I took the advice from Daily FX Plus - Trading signals, as well as used a 1 year graph to find the support line.

There are two mistakes that I feel I made on this trade. First I didn't wait for the currency to reach my support line before I entered a trade. And second I left the trade way too early on fear that it might come back down, missing out on a large chunk of profit. See chart below.


Power Course Instructor's Response:

You make some good points here.

Beginning the analysis with a Daily chart to determine trend is the right way to go. Also, your trendline is quite valid as it has been tested several times.

Take a look at the chart below. There was a level of resistance that was broken through on about August 1. Based on that, there is a new level of support which appears to have been the base for this most recent bullish move. Being aware of that level would have assisted in looking for a potential long entry.

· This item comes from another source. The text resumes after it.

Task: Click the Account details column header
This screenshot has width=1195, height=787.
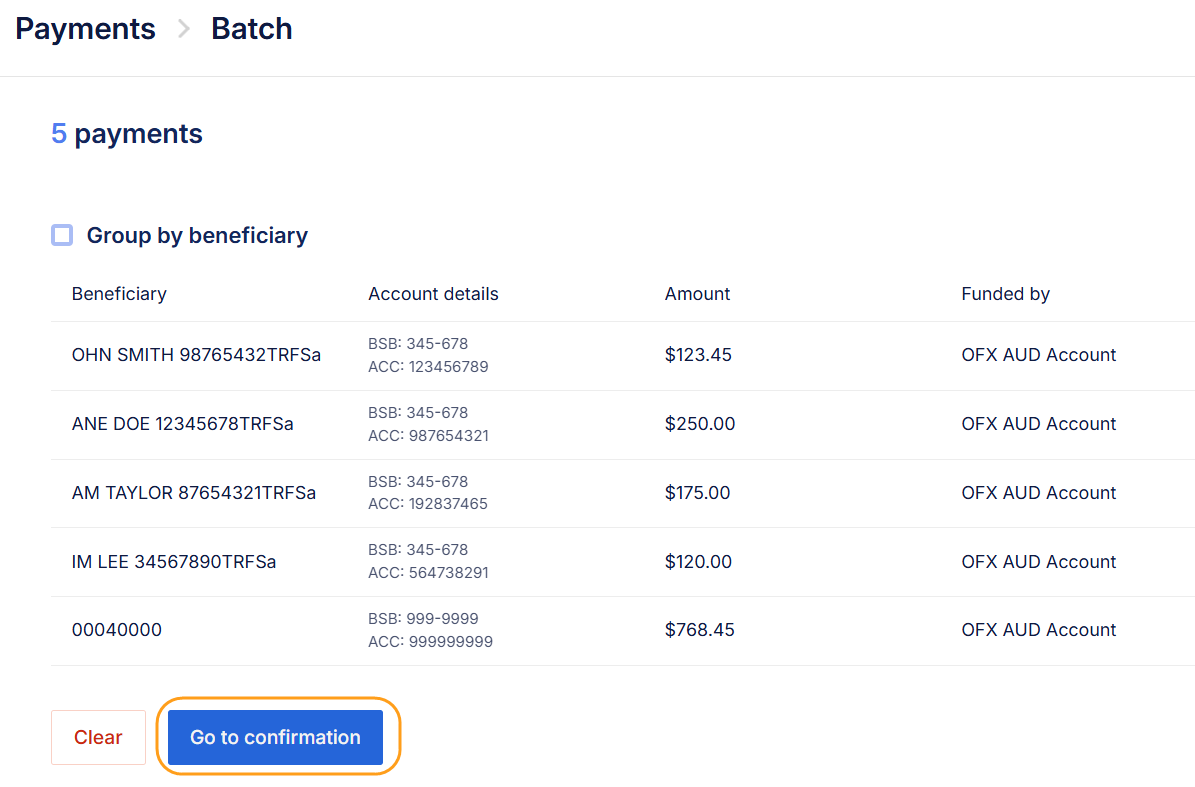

As far as staying in a trade to capture more profit, a trailing stop can be used or, if trading multiple lots, a portion of the trade can be closed out at a predetermined level of profit and then move the stop to breakeven on the remainder of the position. If the trade continues to profit, adjust the stop accordingly. If the trade reverses, the worst that can happen is a breakeven on the second portion of the trade but you have the profit locked in from the first portion.
In relation to the chart which was forming a triangle shape. What is a the rule of thumb for predicting the direction the price is likely to break out of the pattern. In this case it broke to the upside is that what you would have expected? Your help will be appreciated.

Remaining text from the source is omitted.